The input:
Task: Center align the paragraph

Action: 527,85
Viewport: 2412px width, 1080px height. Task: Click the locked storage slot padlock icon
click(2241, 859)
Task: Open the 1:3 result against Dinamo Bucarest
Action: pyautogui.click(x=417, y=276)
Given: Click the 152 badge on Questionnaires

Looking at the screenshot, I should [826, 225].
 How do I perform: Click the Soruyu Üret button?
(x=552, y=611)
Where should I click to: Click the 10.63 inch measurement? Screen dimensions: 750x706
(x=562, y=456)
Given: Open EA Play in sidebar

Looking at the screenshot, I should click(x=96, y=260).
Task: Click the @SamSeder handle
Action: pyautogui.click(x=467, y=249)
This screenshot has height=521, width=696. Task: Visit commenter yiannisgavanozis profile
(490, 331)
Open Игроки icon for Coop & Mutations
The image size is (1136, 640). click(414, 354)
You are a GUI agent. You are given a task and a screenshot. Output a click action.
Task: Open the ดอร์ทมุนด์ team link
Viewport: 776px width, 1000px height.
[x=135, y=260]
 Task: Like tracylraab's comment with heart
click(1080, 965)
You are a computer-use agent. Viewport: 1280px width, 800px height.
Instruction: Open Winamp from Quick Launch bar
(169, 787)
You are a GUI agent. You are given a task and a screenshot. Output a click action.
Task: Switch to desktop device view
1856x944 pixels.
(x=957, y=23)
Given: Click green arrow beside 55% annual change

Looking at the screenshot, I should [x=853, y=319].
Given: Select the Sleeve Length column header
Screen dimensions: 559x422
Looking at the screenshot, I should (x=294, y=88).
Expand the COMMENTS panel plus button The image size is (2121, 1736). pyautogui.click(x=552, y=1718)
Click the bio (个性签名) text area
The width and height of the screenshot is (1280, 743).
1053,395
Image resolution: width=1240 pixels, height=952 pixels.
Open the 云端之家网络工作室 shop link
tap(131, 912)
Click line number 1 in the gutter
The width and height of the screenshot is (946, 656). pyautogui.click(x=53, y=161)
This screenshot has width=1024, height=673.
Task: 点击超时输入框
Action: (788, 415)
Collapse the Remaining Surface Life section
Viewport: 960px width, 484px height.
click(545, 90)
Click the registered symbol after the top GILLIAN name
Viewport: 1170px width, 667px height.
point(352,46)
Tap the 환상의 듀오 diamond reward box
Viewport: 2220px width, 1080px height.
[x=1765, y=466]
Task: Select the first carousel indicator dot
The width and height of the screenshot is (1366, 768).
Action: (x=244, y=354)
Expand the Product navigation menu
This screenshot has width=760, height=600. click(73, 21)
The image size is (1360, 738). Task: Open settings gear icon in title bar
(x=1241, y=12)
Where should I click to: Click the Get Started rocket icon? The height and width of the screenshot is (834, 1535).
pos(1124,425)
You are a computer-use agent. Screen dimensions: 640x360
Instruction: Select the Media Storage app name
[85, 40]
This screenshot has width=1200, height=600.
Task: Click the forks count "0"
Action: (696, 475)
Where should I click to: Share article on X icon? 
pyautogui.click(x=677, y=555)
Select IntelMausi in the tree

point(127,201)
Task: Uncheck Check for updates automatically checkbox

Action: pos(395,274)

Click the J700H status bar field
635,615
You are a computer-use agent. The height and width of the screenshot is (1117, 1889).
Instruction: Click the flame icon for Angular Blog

Work instructions: All of the data should be retyped exactly.

Answer for the task:
Task: Center align the paragraph

Action: 527,85
Viewport: 2412px width, 1080px height. Task: Click the locked storage slot padlock icon
click(2241, 859)
Task: Open the 1:3 result against Dinamo Bucarest
Action: pyautogui.click(x=417, y=276)
Given: Click the 152 badge on Questionnaires

Looking at the screenshot, I should [826, 225].
 How do I perform: Click the Soruyu Üret button?
(x=552, y=611)
Where should I click to: Click the 10.63 inch measurement? Screen dimensions: 750x706
(x=562, y=456)
Given: Open EA Play in sidebar

Looking at the screenshot, I should click(x=96, y=260).
Task: Click the @SamSeder handle
Action: pyautogui.click(x=467, y=249)
This screenshot has height=521, width=696. Task: Visit commenter yiannisgavanozis profile
(490, 331)
Open Игроки icon for Coop & Mutations
The image size is (1136, 640). click(414, 354)
You are a GUI agent. You are given a task and a screenshot. Output a click action.
Task: Open the ดอร์ทมุนด์ team link
Viewport: 776px width, 1000px height.
[x=135, y=260]
 Task: Like tracylraab's comment with heart
click(1080, 965)
You are a computer-use agent. Viewport: 1280px width, 800px height.
Instruction: Open Winamp from Quick Launch bar
(169, 787)
You are a GUI agent. You are given a task and a screenshot. Output a click action.
Task: Switch to desktop device view
1856x944 pixels.
(x=957, y=23)
Given: Click green arrow beside 55% annual change

Looking at the screenshot, I should [x=853, y=319].
Given: Select the Sleeve Length column header
Screen dimensions: 559x422
Looking at the screenshot, I should (x=294, y=88).
Expand the COMMENTS panel plus button The image size is (2121, 1736). pyautogui.click(x=552, y=1718)
Click the bio (个性签名) text area
The width and height of the screenshot is (1280, 743).
1053,395
Image resolution: width=1240 pixels, height=952 pixels.
Open the 云端之家网络工作室 shop link
tap(131, 912)
Click line number 1 in the gutter
The width and height of the screenshot is (946, 656). pyautogui.click(x=53, y=161)
This screenshot has width=1024, height=673.
Task: 点击超时输入框
Action: (788, 415)
Collapse the Remaining Surface Life section
Viewport: 960px width, 484px height.
click(545, 90)
Click the registered symbol after the top GILLIAN name
Viewport: 1170px width, 667px height.
point(352,46)
Tap the 환상의 듀오 diamond reward box
Viewport: 2220px width, 1080px height.
[x=1765, y=466]
Task: Select the first carousel indicator dot
The width and height of the screenshot is (1366, 768).
Action: (x=244, y=354)
Expand the Product navigation menu
This screenshot has width=760, height=600. click(73, 21)
The image size is (1360, 738). Task: Open settings gear icon in title bar
(x=1241, y=12)
Where should I click to: Click the Get Started rocket icon? The height and width of the screenshot is (834, 1535).
pos(1124,425)
You are a computer-use agent. Screen dimensions: 640x360
Instruction: Select the Media Storage app name
[85, 40]
This screenshot has width=1200, height=600.
Task: Click the forks count "0"
Action: (696, 475)
Where should I click to: Share article on X icon? 
pyautogui.click(x=677, y=555)
Select IntelMausi in the tree

point(127,201)
Task: Uncheck Check for updates automatically checkbox

Action: pos(395,274)

Click the J700H status bar field
635,615
You are a computer-use agent. The height and width of the screenshot is (1117, 1889).
Instruction: Click the flame icon for Angular Blog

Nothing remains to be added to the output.